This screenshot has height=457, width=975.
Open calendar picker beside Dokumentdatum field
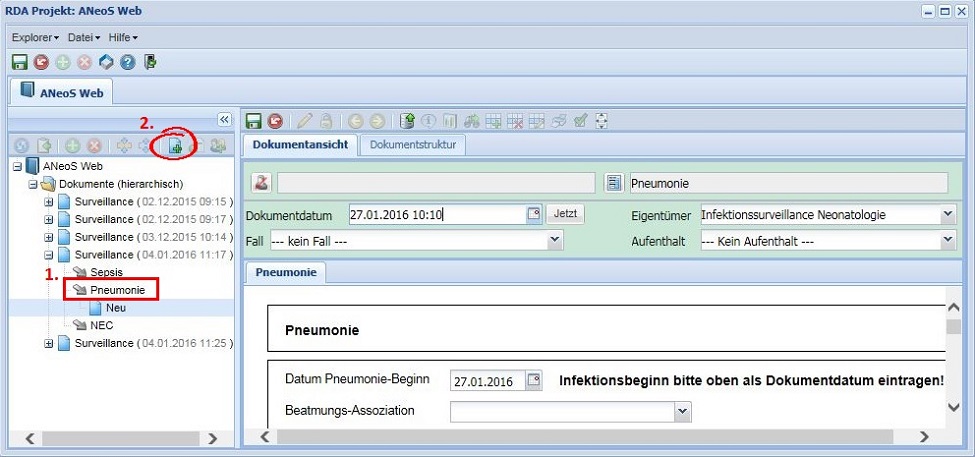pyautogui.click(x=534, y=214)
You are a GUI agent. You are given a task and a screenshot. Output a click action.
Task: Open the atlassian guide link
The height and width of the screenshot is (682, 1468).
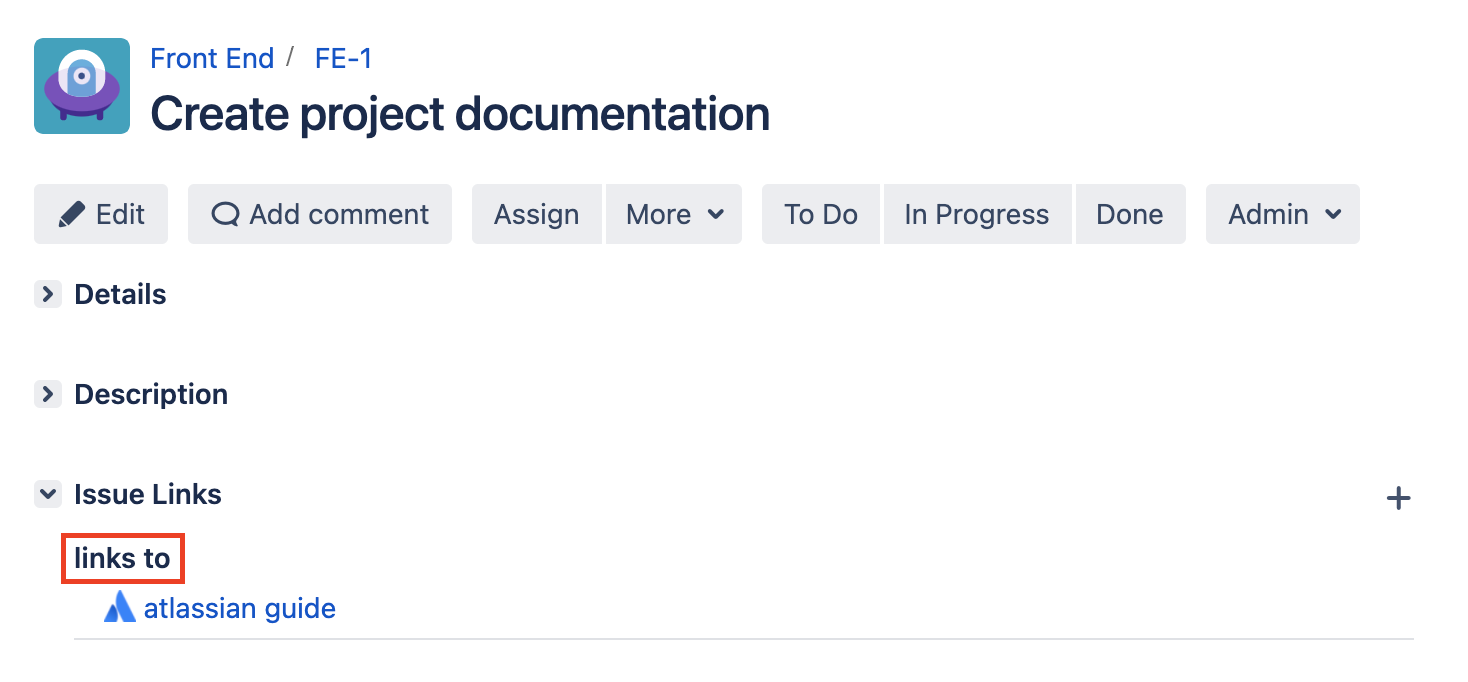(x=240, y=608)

────────────────

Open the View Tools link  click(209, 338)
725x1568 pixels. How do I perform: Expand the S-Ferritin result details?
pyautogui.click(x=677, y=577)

────────────────

ASSIGNMENT: Within the data above, find the lines that contain the word "link" and copy each of them.

RESPONSE TO THE TASK:
Task: Open the atlassian guide link
Open the View Tools link  click(209, 338)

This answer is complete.